Duncan swigs some milk from the carton as his mom comes in and reminds him to take his pill. As she babbles that there's no shame in taking antidepressants, which is absolutely true, we see said pill on the countertop in the foreground, next to a huge glass of water. Looks like someone in the props department's word of the day was "juxtaposition." As Duncan goes over to the sink, his mom says that everyone she knows has needed them at one time or another, and that he should give them a little more time, as he's only been on them for six months. I know very little about them, nor do I know what Duncan's supposed to be on, but I was under the impression that you're supposed to feel results at least from drugs such as Prozac a couple of weeks after the initial dose, so her enthusiasm seems a little off, but maybe being Stepfordian is her way of dealing with all the family trauma. Duncan's way of dealing, however, is to drop the pill down the sink, which his mom totally doesn't notice. Maybe he'd get results if you opened your eyes, lady.

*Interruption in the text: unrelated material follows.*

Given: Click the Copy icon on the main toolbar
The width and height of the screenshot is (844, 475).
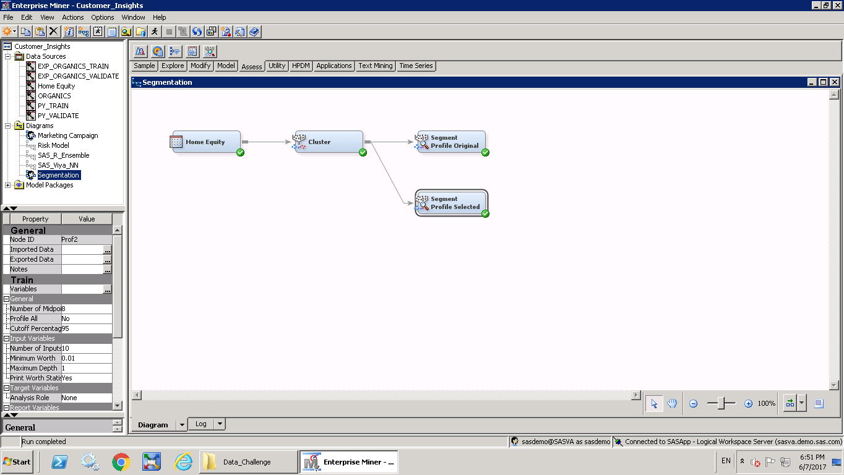Looking at the screenshot, I should pos(25,32).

School. Veronica spies Duncan at his locker talking to Logan. Presumably affected by the Body Heat-esque dream she had over the weekend, she looks a bit dazed as the action around her gets all speedy and spinny. Icetwin bumps into her, knocking her out of her reverie, and she asks him out. He hams, "Finally, the girl comes to her senses!" Eh. Veronica and Icetwin skip out of the frame, and Logan and Duncan enter it, as Logan is asking about Shelley. Duncan complains that she's a talker, and Logan agrees that he hates it when they talk. Well, I guess Lilly's death worked out well for you, then. Logan points out that Icetwin has been "all over your trailer-park ex." Well, I'd rather live in a trailer park than stay at the Hilton. Duncan genuinely seems not to care, but suddenly looks ashen and sweaty, and runs to the bathroom. Inside, he rinses his face off, looking like he just vomited and/or suffered a mild panic attack. He could be our forum posters anticipating the overnight ratings of the show. He returns to Logan, looking chipper again. They observe Veronica hustling Young Kid into the girls' bathroom. Logan grins and walks away with a, "That girl is seriously wack." I think she's mad fresh, Logan. You be illin'.

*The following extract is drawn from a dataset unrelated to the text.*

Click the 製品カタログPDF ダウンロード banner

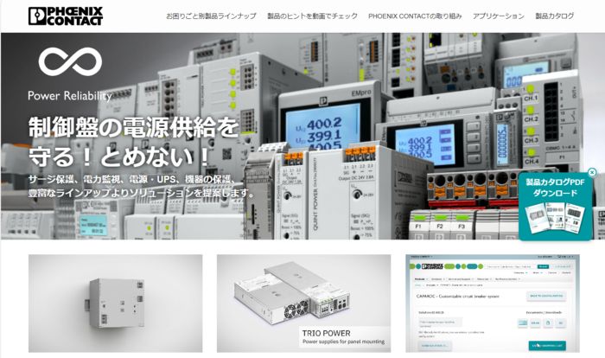pyautogui.click(x=557, y=188)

Inside the girl's bathroom, the new Rickie Vasquez asks Veronica to find his dad, who ran out on him and his mom ten years earlier. Oh, this seems as good a time as any to mention that the popular name for this kid in the forums is Poor Man's Frankie Muniz. Now, I hate to break with my beloved posters, but I disagree, for two reasons. One, I don't see any resemblance at all between the two. Far more importantly, however, I don't think it's even possible for there to be a poor man's Frankie Muniz, because I think Frankie Muniz is a no-talent hack whose only purpose in life is to suck screen time away from Justin Berfeld. This kid actually somewhat reminds me of a less chubby version of the protagonist of L.I.E., which makes me wary of dark and sordid plotlines to come. In other words, props to the casting director. Veronica asks the kid, whose name we'll soon find out is Justin (which is also funny, because physically, this kid looks a lot more like Berfeld than Muniz), if he's sure he even wants to find his dad, and shoves the door closed on a couple girls and sticks a stop under the door. Hee. I don't know why drawing attention to yourself in this way is more secret than simply finding a quiet place outside to talk, but true to form for this show, it's entertaining, so I'll go with it. Veronica asks Justin why he wants to find his dad now, and Justin tells her that his mom got laid off, so she's working two crappy jobs, and so is he. Boy, he's ungrateful. Doesn't he know that his mom can go to community college and be on Easy Street in no time at all? (Oh, I forgot to mention: This part of the recap was written after the debate.) Veronica asks him for some details, which are as follows: There are no pictures, as his mom destroyed them all, no Social Security number, no date of birth, and the dad's name is "John Smith." Well, that's like looking for a needle in a haystack. The size of Uranus. (Oh, come on. I restrained myself for so long.)